***** THE INPUT *****

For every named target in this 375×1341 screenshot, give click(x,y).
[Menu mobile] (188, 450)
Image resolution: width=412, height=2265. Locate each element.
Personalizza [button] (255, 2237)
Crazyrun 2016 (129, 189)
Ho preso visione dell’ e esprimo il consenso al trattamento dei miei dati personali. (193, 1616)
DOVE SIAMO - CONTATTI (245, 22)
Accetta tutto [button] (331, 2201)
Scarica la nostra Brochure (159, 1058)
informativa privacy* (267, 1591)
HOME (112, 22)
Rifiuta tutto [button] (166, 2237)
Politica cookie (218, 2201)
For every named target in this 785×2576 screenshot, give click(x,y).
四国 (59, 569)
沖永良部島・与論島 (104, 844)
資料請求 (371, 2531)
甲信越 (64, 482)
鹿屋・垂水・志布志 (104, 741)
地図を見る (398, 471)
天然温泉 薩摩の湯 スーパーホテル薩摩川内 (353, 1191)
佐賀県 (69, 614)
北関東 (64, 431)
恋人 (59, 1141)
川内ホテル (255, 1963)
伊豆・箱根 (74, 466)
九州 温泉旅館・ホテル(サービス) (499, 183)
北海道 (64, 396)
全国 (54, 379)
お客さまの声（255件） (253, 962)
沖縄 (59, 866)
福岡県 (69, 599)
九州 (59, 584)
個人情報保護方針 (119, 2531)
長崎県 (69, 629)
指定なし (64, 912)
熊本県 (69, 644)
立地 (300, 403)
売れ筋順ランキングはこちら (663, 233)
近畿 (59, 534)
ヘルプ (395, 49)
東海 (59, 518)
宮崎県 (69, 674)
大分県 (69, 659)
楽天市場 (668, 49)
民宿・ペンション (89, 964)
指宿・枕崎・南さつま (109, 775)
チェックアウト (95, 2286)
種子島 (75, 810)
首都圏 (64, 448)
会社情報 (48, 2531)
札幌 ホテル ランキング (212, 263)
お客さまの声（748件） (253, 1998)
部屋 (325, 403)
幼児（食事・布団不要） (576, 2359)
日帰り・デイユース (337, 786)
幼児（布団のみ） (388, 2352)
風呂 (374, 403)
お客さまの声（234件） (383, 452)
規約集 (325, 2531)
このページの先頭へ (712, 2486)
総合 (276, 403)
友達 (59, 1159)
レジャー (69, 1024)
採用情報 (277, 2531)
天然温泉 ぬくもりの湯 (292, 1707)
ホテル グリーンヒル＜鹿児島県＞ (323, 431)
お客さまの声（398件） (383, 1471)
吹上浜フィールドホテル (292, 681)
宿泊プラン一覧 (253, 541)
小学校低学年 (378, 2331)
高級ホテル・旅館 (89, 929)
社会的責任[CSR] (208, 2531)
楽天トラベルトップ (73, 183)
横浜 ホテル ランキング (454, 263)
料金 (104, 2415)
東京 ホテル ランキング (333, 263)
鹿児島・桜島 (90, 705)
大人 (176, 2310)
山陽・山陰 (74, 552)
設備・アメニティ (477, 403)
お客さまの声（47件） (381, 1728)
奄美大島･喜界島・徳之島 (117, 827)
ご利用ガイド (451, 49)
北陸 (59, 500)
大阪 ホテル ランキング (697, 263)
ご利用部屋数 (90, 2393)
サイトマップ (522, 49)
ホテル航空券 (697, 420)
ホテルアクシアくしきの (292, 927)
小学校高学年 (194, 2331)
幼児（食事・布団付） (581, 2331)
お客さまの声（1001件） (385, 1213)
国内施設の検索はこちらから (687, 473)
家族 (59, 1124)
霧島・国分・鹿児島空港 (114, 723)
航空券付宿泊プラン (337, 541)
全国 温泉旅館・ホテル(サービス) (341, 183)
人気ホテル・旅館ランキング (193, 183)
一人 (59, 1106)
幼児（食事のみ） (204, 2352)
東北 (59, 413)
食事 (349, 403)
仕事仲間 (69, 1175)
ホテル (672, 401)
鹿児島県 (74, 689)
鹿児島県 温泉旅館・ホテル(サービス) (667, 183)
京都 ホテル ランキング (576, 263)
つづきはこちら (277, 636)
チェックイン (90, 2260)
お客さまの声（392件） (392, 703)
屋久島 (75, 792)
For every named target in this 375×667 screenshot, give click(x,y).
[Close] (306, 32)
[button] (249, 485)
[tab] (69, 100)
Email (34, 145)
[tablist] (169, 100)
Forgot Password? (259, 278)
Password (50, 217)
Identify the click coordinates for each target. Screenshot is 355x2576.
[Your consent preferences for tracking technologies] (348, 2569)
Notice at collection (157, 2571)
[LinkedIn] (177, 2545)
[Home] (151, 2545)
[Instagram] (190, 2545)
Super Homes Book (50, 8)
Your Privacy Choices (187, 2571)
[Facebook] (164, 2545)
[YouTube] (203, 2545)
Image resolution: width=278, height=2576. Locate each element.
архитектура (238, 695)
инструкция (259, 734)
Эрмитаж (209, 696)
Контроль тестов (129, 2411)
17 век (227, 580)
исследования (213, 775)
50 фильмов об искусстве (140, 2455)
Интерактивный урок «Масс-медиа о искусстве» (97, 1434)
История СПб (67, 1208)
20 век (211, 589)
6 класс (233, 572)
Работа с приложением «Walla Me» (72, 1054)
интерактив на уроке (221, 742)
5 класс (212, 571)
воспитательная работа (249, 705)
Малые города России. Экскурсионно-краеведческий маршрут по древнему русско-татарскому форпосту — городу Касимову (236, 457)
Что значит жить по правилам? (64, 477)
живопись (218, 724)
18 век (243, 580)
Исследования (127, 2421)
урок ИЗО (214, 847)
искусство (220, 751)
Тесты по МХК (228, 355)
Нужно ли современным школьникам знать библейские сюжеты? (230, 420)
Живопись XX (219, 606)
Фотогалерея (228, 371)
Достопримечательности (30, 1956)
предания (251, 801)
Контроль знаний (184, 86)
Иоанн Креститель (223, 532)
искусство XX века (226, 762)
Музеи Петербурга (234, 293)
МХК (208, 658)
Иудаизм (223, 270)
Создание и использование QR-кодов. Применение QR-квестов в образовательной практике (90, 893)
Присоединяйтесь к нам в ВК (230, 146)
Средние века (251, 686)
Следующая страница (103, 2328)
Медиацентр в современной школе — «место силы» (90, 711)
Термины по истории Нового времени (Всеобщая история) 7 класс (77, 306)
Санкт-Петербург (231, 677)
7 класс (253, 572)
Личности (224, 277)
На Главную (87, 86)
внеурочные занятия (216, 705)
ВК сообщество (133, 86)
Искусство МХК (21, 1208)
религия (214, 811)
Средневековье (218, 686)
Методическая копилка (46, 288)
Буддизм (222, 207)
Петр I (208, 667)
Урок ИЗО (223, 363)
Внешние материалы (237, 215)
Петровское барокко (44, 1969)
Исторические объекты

*****

| ACTIVITY |
Each entry is to be given again, exactly as it stands.

| RESPONSE TO THE EXERCISE |
For every named target in this 375×1341 screenshot, give click(x,y).
[Menu mobile] (188, 450)
Image resolution: width=412, height=2265. Locate each element.
Personalizza [button] (255, 2237)
Crazyrun 2016 (129, 189)
Ho preso visione dell’ e esprimo il consenso al trattamento dei miei dati personali. (193, 1616)
DOVE SIAMO - CONTATTI (245, 22)
Accetta tutto [button] (331, 2201)
Scarica la nostra Brochure (159, 1058)
informativa privacy* (267, 1591)
HOME (112, 22)
Rifiuta tutto [button] (166, 2237)
Politica cookie (218, 2201)
For every named target in this 785×2576 screenshot, give click(x,y).
四国 (59, 569)
沖永良部島・与論島 (104, 844)
資料請求 (371, 2531)
甲信越 (64, 482)
鹿屋・垂水・志布志 (104, 741)
地図を見る (398, 471)
天然温泉 薩摩の湯 スーパーホテル薩摩川内 (353, 1191)
佐賀県 (69, 614)
北関東 (64, 431)
恋人 (59, 1141)
川内ホテル (255, 1963)
伊豆・箱根 (74, 466)
九州 温泉旅館・ホテル(サービス) (499, 183)
北海道 (64, 396)
全国 (54, 379)
お客さまの声（255件） (253, 962)
沖縄 (59, 866)
福岡県 (69, 599)
九州 (59, 584)
個人情報保護方針 (119, 2531)
長崎県 (69, 629)
指定なし (64, 912)
熊本県 (69, 644)
立地 (300, 403)
売れ筋順ランキングはこちら (663, 233)
近畿 (59, 534)
ヘルプ (395, 49)
東海 (59, 518)
宮崎県 (69, 674)
大分県 (69, 659)
楽天市場 (668, 49)
民宿・ペンション (89, 964)
指宿・枕崎・南さつま (109, 775)
チェックアウト (95, 2286)
種子島 (75, 810)
首都圏 (64, 448)
会社情報 (48, 2531)
札幌 ホテル ランキング (212, 263)
お客さまの声（748件） (253, 1998)
部屋 (325, 403)
幼児（食事・布団不要） (576, 2359)
日帰り・デイユース (337, 786)
幼児（布団のみ） (388, 2352)
風呂 (374, 403)
お客さまの声（234件） (383, 452)
規約集 (325, 2531)
このページの先頭へ (712, 2486)
総合 (276, 403)
友達 (59, 1159)
レジャー (69, 1024)
採用情報 (277, 2531)
天然温泉 ぬくもりの湯 (292, 1707)
ホテル グリーンヒル＜鹿児島県＞ (323, 431)
お客さまの声（398件） (383, 1471)
吹上浜フィールドホテル (292, 681)
宿泊プラン一覧 (253, 541)
小学校低学年 (378, 2331)
高級ホテル・旅館 (89, 929)
社会的責任[CSR] (208, 2531)
楽天トラベルトップ (73, 183)
横浜 ホテル ランキング (454, 263)
料金 (104, 2415)
東京 ホテル ランキング (333, 263)
鹿児島・桜島 (90, 705)
大人 (176, 2310)
山陽・山陰 (74, 552)
設備・アメニティ (477, 403)
お客さまの声（47件） (381, 1728)
奄美大島･喜界島・徳之島 (117, 827)
ご利用ガイド (451, 49)
北陸 (59, 500)
大阪 ホテル ランキング (697, 263)
ご利用部屋数 (90, 2393)
サイトマップ (522, 49)
ホテル航空券 (697, 420)
ホテルアクシアくしきの (292, 927)
小学校高学年 (194, 2331)
幼児（食事・布団付） (581, 2331)
お客さまの声（1001件） (385, 1213)
国内施設の検索はこちらから (687, 473)
家族 (59, 1124)
霧島・国分・鹿児島空港 (114, 723)
航空券付宿泊プラン (337, 541)
全国 温泉旅館・ホテル(サービス) (341, 183)
人気ホテル・旅館ランキング (193, 183)
一人 (59, 1106)
幼児（食事のみ） (204, 2352)
東北 (59, 413)
食事 (349, 403)
仕事仲間 (69, 1175)
ホテル (672, 401)
鹿児島県 (74, 689)
鹿児島県 温泉旅館・ホテル(サービス) (667, 183)
京都 ホテル ランキング (576, 263)
つづきはこちら (277, 636)
チェックイン (90, 2260)
お客さまの声（392件） (392, 703)
屋久島 (75, 792)
For every named target in this 375×667 screenshot, give click(x,y).
[Close] (306, 32)
[button] (249, 485)
[tab] (69, 100)
Email (34, 145)
[tablist] (169, 100)
Forgot Password? (259, 278)
Password (50, 217)
Identify the click coordinates for each target. Screenshot is 355x2576.
[Your consent preferences for tracking technologies] (348, 2569)
Notice at collection (157, 2571)
[LinkedIn] (177, 2545)
[Home] (151, 2545)
[Instagram] (190, 2545)
Super Homes Book (50, 8)
Your Privacy Choices (187, 2571)
[Facebook] (164, 2545)
[YouTube] (203, 2545)
Image resolution: width=278, height=2576. Locate each element.
архитектура (238, 695)
инструкция (259, 734)
Эрмитаж (209, 696)
Контроль тестов (129, 2411)
17 век (227, 580)
исследования (213, 775)
50 фильмов об искусстве (140, 2455)
Интерактивный урок «Масс-медиа о искусстве» (97, 1434)
История СПб (67, 1208)
20 век (211, 589)
6 класс (233, 572)
Работа с приложением «Walla Me» (72, 1054)
интерактив на уроке (221, 742)
5 класс (212, 571)
воспитательная работа (249, 705)
Малые города России. Экскурсионно-краеведческий маршрут по древнему русско-татарскому форпосту — городу Касимову (236, 457)
Что значит жить по правилам? (64, 477)
живопись (218, 724)
18 век (243, 580)
Исследования (127, 2421)
урок ИЗО (214, 847)
искусство (220, 751)
Тесты по МХК (228, 355)
Нужно ли современным школьникам знать библейские сюжеты? (230, 420)
Живопись XX (219, 606)
Фотогалерея (228, 371)
Достопримечательности (30, 1956)
предания (251, 801)
Контроль знаний (184, 86)
Иоанн Креститель (223, 532)
искусство XX века (226, 762)
Музеи Петербурга (234, 293)
МХК (208, 658)
Иудаизм (223, 270)
Создание и использование QR-кодов. Применение QR-квестов в образовательной практике (90, 893)
Присоединяйтесь к нам в ВК (230, 146)
Средние века (251, 686)
Следующая страница (103, 2328)
Медиацентр в современной школе — «место силы» (90, 711)
Термины по истории Нового времени (Всеобщая история) 7 класс (77, 306)
Санкт-Петербург (231, 677)
7 класс (253, 572)
Личности (224, 277)
На Главную (87, 86)
внеурочные занятия (216, 705)
ВК сообщество (133, 86)
Искусство МХК (21, 1208)
религия (214, 811)
Средневековье (218, 686)
Методическая копилка (46, 288)
Буддизм (222, 207)
Петр I (208, 667)
Урок ИЗО (223, 363)
Внешние материалы (237, 215)
Петровское барокко (44, 1969)
Исторические объекты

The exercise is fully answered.